Montagnes District () is one of fourteen administrative districts of Ivory Coast. The district is located in the western part of the country, bordering Liberia and Guinea to the west, Woroba District to the north, Sassandra-Marahoué District to the east, and Bas-Sassandra District to the south. The capital of the district is Man.

Creation
Montagnes District was created in a 2011 administrative reorganisation of the subdivisions of Ivory Coast.

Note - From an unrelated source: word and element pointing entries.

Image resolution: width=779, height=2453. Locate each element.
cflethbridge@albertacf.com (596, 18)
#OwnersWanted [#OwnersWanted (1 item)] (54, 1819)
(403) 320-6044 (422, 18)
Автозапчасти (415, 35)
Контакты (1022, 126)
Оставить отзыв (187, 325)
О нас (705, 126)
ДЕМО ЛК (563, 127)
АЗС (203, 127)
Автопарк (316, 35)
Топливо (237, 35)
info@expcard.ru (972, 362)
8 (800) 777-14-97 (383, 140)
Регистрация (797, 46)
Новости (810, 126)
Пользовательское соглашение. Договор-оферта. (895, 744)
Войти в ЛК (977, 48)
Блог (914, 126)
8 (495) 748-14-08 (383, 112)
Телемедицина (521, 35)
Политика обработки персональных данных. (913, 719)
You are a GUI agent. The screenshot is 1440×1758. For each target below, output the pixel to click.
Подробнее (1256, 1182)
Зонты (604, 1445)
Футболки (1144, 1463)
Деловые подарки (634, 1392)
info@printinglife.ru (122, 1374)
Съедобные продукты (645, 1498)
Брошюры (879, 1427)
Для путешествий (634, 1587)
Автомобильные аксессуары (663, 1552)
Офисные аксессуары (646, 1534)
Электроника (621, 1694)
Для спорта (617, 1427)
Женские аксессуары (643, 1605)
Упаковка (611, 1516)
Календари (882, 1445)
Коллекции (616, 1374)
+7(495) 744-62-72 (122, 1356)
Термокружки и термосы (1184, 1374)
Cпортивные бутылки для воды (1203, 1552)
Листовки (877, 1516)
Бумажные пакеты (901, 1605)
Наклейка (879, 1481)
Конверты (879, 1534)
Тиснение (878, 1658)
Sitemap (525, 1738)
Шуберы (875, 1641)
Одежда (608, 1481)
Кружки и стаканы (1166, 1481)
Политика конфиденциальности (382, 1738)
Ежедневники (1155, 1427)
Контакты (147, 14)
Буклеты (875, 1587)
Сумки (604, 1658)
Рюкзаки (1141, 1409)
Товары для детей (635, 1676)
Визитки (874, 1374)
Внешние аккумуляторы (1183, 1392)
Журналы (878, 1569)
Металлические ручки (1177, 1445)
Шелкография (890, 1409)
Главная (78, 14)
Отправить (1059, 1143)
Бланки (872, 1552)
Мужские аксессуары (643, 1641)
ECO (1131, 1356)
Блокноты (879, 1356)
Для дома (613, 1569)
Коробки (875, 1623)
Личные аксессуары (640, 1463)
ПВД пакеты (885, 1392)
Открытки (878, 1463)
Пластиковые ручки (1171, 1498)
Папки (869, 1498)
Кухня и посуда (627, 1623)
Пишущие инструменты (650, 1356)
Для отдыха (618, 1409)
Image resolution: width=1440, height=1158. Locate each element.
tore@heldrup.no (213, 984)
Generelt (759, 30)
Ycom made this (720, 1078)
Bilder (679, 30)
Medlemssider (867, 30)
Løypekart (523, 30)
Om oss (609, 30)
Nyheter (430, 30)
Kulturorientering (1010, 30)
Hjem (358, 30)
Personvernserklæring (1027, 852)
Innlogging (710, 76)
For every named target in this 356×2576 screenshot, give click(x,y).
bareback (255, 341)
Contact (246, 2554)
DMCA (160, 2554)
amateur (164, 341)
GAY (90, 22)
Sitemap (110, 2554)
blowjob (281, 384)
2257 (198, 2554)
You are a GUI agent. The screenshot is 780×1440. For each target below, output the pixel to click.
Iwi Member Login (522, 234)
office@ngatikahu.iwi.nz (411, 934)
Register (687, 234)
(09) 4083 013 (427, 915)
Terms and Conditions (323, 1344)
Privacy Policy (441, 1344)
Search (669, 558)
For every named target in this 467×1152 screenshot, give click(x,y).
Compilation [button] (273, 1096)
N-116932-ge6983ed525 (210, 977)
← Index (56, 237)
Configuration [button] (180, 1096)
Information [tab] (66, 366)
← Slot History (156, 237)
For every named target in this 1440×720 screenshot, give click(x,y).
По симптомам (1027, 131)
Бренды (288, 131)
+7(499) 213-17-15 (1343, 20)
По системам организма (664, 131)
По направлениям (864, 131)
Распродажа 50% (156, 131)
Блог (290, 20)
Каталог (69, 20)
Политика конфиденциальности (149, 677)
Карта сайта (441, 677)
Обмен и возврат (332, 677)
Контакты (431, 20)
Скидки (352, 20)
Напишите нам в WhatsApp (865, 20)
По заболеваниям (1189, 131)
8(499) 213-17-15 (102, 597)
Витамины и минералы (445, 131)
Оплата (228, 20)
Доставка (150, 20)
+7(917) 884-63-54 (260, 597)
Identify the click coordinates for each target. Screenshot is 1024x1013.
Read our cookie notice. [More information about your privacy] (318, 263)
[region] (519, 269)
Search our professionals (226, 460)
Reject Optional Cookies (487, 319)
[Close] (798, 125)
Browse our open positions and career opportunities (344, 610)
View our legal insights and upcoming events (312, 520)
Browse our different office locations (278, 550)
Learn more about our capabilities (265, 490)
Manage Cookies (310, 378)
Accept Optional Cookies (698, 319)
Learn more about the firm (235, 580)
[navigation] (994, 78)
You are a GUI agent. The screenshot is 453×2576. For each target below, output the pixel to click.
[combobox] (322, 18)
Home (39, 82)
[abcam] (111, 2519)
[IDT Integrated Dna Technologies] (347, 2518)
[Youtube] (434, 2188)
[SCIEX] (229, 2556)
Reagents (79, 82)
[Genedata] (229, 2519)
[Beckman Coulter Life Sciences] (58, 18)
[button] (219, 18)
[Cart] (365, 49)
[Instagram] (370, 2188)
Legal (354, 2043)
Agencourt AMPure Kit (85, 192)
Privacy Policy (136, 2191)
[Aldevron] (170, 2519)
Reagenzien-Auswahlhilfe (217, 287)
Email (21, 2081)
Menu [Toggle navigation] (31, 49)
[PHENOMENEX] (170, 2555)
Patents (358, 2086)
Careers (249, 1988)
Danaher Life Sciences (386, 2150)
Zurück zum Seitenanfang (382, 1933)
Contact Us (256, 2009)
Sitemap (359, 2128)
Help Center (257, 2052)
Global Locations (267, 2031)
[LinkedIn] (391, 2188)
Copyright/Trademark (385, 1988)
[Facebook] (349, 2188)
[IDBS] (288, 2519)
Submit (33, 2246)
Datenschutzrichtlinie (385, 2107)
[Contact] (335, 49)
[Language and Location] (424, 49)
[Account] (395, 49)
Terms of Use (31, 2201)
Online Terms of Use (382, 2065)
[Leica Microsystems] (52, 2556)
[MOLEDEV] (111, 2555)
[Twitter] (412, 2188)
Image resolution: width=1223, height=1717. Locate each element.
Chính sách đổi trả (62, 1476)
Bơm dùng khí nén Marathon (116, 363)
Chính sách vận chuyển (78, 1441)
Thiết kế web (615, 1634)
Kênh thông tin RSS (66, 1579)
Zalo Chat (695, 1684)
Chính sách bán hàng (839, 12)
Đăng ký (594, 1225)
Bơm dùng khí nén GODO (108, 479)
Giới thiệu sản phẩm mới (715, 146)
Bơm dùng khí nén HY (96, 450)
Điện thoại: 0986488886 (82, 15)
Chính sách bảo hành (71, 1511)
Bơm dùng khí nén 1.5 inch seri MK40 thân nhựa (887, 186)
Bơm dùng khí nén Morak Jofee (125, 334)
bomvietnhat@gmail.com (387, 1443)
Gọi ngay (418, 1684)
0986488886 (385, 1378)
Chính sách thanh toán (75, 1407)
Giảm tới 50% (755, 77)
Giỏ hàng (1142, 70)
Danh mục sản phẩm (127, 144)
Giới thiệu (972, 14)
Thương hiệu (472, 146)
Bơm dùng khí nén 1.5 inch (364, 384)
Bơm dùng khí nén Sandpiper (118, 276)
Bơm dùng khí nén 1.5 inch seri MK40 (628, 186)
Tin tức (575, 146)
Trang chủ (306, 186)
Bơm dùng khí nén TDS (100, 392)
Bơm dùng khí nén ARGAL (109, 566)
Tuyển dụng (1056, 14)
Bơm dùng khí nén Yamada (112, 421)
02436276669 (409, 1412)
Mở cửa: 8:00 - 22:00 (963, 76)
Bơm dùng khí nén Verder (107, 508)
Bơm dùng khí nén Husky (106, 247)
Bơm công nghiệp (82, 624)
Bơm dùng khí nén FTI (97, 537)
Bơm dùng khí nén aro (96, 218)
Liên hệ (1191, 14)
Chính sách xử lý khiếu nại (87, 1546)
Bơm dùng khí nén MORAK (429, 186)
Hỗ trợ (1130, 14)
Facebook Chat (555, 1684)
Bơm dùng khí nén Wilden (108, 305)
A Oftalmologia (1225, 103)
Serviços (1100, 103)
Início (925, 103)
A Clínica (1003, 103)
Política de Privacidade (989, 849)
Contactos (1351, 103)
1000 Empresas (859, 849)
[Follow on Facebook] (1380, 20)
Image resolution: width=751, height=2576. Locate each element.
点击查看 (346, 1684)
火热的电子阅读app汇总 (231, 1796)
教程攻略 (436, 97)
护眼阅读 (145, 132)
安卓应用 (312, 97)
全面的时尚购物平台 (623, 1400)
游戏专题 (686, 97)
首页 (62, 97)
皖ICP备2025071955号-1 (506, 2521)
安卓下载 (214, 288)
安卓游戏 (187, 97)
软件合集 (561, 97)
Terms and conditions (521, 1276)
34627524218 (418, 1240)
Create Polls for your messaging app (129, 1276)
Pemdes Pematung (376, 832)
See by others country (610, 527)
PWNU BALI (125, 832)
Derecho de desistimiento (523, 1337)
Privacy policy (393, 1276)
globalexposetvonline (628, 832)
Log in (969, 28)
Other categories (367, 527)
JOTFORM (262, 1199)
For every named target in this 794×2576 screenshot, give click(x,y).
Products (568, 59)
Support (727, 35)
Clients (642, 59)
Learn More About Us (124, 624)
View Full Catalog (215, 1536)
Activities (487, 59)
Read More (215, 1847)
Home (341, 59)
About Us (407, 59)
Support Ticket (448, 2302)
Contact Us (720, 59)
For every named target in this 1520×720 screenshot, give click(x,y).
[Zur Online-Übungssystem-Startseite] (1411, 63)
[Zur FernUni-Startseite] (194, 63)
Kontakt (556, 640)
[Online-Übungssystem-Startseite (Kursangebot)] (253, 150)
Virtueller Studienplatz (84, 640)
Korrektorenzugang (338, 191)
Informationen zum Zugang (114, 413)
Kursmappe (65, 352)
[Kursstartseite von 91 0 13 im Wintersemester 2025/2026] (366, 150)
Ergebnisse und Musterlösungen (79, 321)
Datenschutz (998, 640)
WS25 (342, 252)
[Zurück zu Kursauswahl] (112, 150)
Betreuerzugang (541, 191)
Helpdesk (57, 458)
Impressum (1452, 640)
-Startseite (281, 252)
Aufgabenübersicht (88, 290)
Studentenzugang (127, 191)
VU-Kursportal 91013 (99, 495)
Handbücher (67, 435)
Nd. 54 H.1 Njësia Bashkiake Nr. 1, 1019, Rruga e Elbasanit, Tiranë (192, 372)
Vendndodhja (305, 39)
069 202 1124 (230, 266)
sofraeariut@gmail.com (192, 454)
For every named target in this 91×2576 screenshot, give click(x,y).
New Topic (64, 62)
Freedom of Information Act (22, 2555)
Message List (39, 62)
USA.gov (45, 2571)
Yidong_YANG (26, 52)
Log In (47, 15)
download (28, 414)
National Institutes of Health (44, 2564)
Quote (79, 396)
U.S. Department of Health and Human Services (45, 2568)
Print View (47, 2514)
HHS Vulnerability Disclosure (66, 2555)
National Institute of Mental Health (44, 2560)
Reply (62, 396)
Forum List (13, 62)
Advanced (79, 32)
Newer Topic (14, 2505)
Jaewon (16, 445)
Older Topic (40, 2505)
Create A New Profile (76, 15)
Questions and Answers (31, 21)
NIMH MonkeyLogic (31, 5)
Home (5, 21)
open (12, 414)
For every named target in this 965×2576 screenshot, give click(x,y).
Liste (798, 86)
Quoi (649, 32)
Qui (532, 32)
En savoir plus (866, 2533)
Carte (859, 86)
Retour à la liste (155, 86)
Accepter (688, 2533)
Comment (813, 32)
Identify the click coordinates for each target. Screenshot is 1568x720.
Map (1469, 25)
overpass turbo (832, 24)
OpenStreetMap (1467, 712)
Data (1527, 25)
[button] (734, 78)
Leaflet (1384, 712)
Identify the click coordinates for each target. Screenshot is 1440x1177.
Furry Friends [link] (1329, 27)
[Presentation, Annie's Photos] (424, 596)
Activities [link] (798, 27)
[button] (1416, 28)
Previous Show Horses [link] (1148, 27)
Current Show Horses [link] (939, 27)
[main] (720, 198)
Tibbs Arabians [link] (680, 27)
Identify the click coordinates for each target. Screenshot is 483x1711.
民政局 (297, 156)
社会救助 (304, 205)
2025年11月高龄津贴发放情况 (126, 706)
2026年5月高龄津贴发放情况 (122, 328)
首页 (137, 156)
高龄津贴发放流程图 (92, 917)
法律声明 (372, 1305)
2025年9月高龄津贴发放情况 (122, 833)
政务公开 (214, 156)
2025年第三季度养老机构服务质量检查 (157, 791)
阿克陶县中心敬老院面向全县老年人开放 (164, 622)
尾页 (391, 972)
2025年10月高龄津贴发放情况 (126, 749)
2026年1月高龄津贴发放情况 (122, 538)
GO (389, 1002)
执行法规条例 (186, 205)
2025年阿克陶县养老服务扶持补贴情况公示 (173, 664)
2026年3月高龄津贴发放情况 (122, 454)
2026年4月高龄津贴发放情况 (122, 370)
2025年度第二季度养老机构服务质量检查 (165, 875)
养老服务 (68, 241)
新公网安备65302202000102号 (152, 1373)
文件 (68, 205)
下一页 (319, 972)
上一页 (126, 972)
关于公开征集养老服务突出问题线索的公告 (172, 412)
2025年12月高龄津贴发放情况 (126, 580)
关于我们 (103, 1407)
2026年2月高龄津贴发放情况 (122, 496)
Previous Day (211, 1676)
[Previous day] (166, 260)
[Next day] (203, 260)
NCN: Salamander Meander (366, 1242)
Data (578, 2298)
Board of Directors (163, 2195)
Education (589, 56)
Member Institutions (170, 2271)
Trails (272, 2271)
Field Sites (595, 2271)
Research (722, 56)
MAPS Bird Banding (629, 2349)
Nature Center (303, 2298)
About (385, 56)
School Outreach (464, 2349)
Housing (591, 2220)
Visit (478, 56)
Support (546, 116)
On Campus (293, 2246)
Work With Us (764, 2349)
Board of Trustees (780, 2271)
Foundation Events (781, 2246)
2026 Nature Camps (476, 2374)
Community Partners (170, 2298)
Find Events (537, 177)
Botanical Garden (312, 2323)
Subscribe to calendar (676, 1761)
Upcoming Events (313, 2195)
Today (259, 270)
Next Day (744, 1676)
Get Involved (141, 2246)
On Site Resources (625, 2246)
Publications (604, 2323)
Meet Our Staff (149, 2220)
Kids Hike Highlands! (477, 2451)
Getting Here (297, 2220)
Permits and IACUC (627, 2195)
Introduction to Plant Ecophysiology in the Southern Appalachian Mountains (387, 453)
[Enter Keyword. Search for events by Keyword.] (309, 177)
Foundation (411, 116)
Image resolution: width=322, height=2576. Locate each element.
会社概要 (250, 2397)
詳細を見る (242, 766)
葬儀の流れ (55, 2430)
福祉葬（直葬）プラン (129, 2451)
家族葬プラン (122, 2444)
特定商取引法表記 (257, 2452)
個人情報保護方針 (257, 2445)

The territory of the district was composed by merging the former regions of Dix-Huit Montagnes and Moyen-Cavally.

Geography

N'zo Partial Faunal Reserve

Administrative divisions
Montagnes District was subdivided into three regions and the following departments:
 Cavally Region (region seat in Guiglo)
 Bloléquin Department
 Guiglo Department
 Toulépleu Department
 Taï Department
 Guémon Region (region seat in Duékoué)
 Bangolo Department
 Duékoué Department
 Kouibly Department
 Facobly Department
 Tonkpi Region (region seat also in Man)
 Biankouma Department
 Danané Department
 Man Department
 Zouan-Hounien Department
 Sipilou Department

Population
According to the 2021 census, Montagnes District has a population of 3,027,023, making it the second most populous district in Ivory Coast, behind only Abidjan Autonomous District.